Взгляд Лоры устремляется на меня поверх книги.
— Ты много думаешь о сыне, Жак?
— Все больше и больше. Великая иллюзия: обрести продолжение. Не кончаться…
Лицо Жан-Пьера немного похоже на лицо женщины, которую я взял в жены тридцать два года назад и пятнадцать лет назад оставил, так что довольно болезненно натыкаться, оказавшись наедине с сыном, на взгляд того, что давно разбито. Он всегда проявлял ко мне крайнее уважение, но меж нами существует преграда, которую трудно определить: думаю, то, что есть у нас общего, то, в чем мы схожи и действительно являемся отцом и сыном, нам ничуть не нравится, ни одному, ни другому, и стоит нам обоим слишком уж сблизиться, как внезапно возникнут признания, откровения и резкости, выдающие старую крестьянскую породу, пахавшую сперва на замок, затем на аренду и которую каждый из нас предпочел бы не выставлять напоказ. То, что у наших предков было заботой о севе и жатве, стало у нас заботой об инвестициях и прибыли. Я втайне надеялся, что Жан-Пьер обнаружит какое-нибудь артистическое призвание, но было бы слишком легко переделать себя за счет собственного сына. Он редко улыбается, быть может потому, что много за мной наблюдал, и не без симпатии. С женщинами у него выходит быстрее и «мимоходнее», чем у меня: это все общество изобилия. Я знаю, что у него было два глубоких увлечения: одна итальянка — «я не женился на ней из-за тебя», сказал он мне, и это замечание показалось таинственным его матери, когда я передал его ей. Однако, как мне кажется, он понимал под этим, что причиняешь меньше боли, покидая двадцатилетнюю женщину после короткой связи, нежели сорокалетнюю после двадцати лет совместной жизни. Мне говорили, что он очень увлекся единственной дочерью одного из самых крупных промышленников Севера, но предпочел отказаться от легкого пути.

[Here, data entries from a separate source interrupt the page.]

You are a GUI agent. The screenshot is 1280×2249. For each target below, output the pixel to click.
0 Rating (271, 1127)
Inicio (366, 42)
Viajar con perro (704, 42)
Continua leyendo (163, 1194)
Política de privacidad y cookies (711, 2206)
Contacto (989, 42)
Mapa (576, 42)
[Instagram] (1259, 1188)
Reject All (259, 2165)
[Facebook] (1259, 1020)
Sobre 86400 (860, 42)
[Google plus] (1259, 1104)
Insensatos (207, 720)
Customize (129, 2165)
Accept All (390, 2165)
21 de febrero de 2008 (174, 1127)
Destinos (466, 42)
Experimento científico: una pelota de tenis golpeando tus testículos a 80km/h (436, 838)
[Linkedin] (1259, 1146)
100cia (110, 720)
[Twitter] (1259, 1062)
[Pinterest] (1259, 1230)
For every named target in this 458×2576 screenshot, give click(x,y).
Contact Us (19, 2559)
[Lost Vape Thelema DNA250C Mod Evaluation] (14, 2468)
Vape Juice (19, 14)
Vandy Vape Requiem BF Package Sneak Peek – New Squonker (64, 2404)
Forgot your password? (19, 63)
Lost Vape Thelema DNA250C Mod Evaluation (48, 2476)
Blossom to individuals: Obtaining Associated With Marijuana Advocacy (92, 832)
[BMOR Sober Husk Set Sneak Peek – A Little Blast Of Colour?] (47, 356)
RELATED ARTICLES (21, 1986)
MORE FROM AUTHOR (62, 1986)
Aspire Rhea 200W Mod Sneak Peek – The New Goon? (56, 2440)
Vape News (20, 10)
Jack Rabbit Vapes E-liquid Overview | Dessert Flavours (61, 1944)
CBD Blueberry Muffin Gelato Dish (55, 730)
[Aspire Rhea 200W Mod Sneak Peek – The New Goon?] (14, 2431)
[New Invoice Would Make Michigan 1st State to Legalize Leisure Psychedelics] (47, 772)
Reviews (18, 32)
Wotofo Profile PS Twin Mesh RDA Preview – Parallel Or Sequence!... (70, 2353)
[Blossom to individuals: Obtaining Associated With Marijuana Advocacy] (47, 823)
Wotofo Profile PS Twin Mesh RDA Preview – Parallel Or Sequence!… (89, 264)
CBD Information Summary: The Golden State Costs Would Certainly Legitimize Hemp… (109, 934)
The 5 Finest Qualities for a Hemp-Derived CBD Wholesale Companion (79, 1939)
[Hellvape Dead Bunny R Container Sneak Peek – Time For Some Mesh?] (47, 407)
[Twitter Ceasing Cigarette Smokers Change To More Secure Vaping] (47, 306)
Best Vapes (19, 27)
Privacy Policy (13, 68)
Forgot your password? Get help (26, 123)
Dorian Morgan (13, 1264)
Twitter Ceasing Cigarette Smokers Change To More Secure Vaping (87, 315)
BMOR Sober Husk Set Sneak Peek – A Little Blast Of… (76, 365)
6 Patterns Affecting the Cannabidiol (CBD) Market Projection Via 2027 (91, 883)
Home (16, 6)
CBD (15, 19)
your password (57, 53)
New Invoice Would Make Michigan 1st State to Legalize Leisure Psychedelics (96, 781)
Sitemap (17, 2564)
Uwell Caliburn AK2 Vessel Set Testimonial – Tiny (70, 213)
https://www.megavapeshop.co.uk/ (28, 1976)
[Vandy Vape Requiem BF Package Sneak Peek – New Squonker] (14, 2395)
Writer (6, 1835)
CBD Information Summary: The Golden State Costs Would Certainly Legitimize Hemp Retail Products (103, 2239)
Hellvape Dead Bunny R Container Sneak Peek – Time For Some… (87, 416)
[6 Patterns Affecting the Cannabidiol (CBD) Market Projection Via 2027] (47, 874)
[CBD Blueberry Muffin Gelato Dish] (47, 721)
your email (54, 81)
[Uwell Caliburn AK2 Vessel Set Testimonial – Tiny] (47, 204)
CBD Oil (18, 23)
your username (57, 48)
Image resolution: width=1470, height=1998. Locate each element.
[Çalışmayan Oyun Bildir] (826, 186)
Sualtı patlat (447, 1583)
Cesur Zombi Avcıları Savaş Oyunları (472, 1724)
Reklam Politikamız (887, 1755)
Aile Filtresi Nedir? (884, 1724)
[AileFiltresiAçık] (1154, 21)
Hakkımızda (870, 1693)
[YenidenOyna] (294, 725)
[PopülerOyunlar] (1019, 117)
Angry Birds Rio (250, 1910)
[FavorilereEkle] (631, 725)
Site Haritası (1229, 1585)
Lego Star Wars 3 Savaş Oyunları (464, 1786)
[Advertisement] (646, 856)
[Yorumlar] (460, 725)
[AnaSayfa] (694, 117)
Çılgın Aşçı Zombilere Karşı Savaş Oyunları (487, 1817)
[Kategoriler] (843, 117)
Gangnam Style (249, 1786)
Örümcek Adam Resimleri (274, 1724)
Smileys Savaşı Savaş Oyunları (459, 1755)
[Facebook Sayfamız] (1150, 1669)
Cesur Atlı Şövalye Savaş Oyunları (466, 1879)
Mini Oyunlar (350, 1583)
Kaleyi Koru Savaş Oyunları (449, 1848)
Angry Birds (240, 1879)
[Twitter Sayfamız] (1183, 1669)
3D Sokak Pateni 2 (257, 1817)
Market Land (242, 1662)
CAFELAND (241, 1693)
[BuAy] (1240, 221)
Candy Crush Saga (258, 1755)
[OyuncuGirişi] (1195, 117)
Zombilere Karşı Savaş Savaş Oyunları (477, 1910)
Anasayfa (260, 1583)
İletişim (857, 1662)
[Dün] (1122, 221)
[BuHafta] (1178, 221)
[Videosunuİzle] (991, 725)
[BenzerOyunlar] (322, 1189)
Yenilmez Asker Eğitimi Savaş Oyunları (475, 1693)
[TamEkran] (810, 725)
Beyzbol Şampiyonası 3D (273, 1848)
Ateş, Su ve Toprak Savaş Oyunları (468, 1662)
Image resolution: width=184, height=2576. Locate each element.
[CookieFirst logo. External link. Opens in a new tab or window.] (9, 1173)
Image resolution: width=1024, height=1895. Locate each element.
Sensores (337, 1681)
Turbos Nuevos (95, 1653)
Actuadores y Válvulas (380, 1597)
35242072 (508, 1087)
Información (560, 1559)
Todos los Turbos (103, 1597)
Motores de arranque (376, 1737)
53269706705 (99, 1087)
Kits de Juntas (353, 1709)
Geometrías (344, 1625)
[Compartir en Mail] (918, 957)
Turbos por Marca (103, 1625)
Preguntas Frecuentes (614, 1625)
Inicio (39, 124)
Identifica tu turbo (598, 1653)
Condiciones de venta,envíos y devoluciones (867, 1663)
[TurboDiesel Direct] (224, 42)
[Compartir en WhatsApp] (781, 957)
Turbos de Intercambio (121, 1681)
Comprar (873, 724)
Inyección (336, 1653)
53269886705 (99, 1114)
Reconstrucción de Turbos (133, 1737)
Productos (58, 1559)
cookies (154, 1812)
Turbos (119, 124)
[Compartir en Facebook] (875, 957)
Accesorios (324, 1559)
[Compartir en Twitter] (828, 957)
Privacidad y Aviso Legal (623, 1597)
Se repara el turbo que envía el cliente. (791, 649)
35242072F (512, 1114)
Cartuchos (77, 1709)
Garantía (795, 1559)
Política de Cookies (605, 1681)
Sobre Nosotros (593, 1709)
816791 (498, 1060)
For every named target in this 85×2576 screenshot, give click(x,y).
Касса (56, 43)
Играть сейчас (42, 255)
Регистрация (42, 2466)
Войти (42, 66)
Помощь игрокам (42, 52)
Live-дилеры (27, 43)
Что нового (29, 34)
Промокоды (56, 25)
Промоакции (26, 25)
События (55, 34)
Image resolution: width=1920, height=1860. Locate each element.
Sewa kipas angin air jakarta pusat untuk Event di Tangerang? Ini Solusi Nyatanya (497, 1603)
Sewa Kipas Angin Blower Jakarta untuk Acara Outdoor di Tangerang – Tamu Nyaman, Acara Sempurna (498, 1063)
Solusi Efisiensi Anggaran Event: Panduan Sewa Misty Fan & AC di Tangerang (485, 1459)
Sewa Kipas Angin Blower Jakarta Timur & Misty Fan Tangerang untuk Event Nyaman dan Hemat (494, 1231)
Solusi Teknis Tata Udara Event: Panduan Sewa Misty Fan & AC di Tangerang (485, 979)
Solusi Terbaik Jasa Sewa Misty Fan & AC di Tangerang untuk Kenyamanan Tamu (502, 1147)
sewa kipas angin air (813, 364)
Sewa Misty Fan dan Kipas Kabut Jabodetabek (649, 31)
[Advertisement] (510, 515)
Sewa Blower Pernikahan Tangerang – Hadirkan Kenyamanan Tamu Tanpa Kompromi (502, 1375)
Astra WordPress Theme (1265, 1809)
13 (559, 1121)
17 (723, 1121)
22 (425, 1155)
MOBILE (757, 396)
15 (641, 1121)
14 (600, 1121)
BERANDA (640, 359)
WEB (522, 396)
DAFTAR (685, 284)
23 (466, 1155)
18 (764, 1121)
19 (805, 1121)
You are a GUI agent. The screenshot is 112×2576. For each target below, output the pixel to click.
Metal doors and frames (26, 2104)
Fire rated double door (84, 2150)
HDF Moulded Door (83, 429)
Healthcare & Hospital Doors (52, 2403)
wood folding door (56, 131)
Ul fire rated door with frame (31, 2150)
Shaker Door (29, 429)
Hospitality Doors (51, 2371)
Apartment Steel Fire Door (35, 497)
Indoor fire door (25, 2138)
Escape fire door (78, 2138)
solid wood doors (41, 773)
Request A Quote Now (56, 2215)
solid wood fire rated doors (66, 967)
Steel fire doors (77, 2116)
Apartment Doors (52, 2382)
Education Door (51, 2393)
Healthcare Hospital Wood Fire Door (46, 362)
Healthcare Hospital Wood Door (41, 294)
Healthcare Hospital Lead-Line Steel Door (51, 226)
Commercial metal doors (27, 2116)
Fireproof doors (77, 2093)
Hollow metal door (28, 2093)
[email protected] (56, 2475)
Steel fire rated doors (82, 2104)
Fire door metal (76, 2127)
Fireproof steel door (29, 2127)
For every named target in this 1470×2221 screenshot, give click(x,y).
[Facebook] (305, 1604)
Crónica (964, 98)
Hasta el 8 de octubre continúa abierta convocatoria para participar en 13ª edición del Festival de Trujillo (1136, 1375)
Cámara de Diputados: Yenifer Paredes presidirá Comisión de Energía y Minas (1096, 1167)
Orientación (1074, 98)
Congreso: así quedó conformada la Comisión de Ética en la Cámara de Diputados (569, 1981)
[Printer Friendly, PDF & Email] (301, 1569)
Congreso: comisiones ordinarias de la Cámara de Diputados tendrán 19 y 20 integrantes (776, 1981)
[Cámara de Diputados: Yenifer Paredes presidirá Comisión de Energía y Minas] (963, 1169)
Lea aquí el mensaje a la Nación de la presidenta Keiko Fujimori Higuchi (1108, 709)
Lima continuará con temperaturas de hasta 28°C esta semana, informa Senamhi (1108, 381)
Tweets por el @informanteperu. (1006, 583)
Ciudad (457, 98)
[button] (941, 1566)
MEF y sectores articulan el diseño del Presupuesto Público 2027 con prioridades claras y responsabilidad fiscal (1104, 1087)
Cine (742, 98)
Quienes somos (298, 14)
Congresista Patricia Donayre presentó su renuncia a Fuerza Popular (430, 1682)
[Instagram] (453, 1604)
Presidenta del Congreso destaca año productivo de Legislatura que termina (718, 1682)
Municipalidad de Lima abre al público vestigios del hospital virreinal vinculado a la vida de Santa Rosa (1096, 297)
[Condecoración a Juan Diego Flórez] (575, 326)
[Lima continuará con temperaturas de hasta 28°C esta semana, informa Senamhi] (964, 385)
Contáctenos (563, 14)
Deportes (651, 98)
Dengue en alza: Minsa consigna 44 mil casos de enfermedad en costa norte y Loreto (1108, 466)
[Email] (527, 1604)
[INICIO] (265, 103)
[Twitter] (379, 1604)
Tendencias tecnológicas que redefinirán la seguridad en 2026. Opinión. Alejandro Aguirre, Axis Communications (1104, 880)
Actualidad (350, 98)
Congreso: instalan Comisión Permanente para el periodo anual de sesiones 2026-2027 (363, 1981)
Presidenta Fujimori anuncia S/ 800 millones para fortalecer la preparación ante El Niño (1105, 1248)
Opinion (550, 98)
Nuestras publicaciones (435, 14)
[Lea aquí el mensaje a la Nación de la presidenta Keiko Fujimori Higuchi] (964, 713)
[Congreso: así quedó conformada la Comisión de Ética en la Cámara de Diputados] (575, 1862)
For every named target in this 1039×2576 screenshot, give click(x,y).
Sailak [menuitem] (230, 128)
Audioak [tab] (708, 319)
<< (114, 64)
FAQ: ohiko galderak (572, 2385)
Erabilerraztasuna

Я не удивился, когда после выборов семьдесят четвертого года он отклонил предложение войти в кабинет министров, поскольку избегал вмешиваться во французскую политику, словно его тайной амбицией было изменить мир. Разумеется, это я сам наделял его собственной юношеской мечтой. «Изменить мир…» Чтобы питать столь пространную надежду, требуется большое смирение в отношениях с самим собой, ибо, в той мере, в какой она подлинна, амбиция подобного рода требует в первую очередь самоотрешенности…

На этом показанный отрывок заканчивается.